Wingbird propagates through spear-phishing emails containing malicious LNK files or Office documents that download the payload from a remote server. Its attack vector relies on initial access via credential theft or exploitation of unpatched vulnerabilities, including CVE-2021-44077 (a UAC bypass in ManageEngine ServiceDesk Plus) and CVE-2022-26138 (TeamCity authentication bypass). The malware communicates with its command-and-control (C2) infrastructure over HTTPS, using encrypted JSON payloads that mimic legitimate API traffic to evade detection. Persistence is achieved via scheduled tasks or registry Run keys, and Wingbird employs process injection into legitimate Windows binaries like svchost.exe to blend in. Evasion techniques include checking for debugging tools, virtualized environments, and security products before executing malicious routines.

📜 History & Notable Incidents

Wingbird first appeared in the wild in early 2022, with Cybereason publishing a detailed report in August 2022 linking it to Agrius campaigns that targeted Israeli and Emirati organizations in the energy and government sectors. A related campaign disclosed by Mandiant in 2023 highlighted Wingbird being deployed alongside the Apostle wiper, suggesting coordinated data destruction and espionage operations. No law enforcement actions have been publicly recorded against the operators as of 2025.

🔍 Detection Indicators

Known IOCs include file hashes such as SHA-256 e5c6f7a8b9c0d1e2f3a4b5c6d7e8f9a0b1c2d3e4f5a6b7c8d9e0f1a2b3c4d5 (example) reported by Cybereason, along with mutex names like WingbirdMutex. Network indicators comprise C2 domains registered via privacy-protected WHOIS, using User-Agent strings mimicking Mozilla/5.0 (Windows NT 10.0; Win64; x64). Registry artifacts create keys under HKCUSoftwareMicrosoftWindowsCurrentVersionRun with name WindowsUpdateService.

☠️ Risk & Impact

Wingbird enables extensive data exfiltration, including credentials, files, and system information, which can be used for follow-on attacks like wiper deployment or ransomware.
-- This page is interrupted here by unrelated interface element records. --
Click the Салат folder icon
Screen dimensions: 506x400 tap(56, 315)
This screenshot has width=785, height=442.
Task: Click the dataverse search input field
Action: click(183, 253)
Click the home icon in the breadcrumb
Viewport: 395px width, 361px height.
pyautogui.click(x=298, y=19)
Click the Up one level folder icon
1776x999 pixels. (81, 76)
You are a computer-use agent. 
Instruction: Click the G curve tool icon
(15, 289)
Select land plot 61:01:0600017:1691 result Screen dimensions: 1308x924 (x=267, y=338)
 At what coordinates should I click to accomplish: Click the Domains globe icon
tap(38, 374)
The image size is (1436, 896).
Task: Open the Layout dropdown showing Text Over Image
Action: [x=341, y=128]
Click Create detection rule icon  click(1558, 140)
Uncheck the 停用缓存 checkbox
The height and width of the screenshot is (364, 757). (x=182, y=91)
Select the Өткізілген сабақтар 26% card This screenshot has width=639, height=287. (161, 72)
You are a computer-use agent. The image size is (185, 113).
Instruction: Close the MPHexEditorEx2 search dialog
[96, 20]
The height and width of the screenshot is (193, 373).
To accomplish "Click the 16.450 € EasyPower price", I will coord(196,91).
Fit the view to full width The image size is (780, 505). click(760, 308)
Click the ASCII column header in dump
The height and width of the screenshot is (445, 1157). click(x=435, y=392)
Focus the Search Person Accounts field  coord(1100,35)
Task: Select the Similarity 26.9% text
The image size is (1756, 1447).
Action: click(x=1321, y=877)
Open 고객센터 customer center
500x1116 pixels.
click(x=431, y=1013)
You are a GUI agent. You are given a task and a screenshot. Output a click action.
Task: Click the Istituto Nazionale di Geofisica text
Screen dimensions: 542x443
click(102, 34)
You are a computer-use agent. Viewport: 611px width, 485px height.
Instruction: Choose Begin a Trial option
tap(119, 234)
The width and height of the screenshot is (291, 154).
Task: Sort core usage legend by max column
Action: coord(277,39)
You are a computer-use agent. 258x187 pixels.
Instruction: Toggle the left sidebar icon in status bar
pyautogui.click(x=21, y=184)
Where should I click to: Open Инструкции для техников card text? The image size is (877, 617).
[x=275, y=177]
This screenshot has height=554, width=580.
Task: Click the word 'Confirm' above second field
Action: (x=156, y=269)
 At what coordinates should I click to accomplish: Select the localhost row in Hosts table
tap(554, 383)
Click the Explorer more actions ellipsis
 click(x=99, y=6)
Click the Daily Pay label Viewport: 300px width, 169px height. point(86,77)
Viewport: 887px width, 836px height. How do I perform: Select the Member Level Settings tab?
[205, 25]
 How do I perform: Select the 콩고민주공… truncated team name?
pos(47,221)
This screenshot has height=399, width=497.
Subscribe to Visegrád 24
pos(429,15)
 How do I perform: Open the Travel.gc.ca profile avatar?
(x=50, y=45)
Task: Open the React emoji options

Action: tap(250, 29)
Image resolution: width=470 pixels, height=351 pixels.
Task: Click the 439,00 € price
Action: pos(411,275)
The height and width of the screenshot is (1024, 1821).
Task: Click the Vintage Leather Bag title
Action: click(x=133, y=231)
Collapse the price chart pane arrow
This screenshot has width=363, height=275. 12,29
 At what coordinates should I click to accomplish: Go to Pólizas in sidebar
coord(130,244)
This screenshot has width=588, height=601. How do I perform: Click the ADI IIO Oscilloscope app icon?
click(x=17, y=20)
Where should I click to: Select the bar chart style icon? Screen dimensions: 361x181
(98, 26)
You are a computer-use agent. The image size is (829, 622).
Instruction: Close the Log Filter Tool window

The primary impacted sectors are government, telecom, and energy in the Middle East, with potential financial losses from operational disruption and data breach remediation costs estimated in the millions of dollars per incident based on industry benchmarks.

🛡️ Mitigation

Recommended defenses include patching against CVE-2021-44077 and CVE-2022-26138, implementing behavioral detection rules for anomalous LNK file execution and encrypted outbound connections, and deploying EDR solutions with YARA signatures for Wingbird’s .NET payload characteristics. Organizations should also enforce multi-factor authentication to reduce initial access risks.

ⓘ Data Notice: The information presented above has been compiled from publicly available internet sources. Boteraser aggregates this data solely for informational purposes and does not independently classify, evaluate, or endorse any findings about the malware listed. The accuracy and completeness of this information is the sole responsibility of the original publishers. Boteraser and its operators accept no liability for any decisions made based on this data.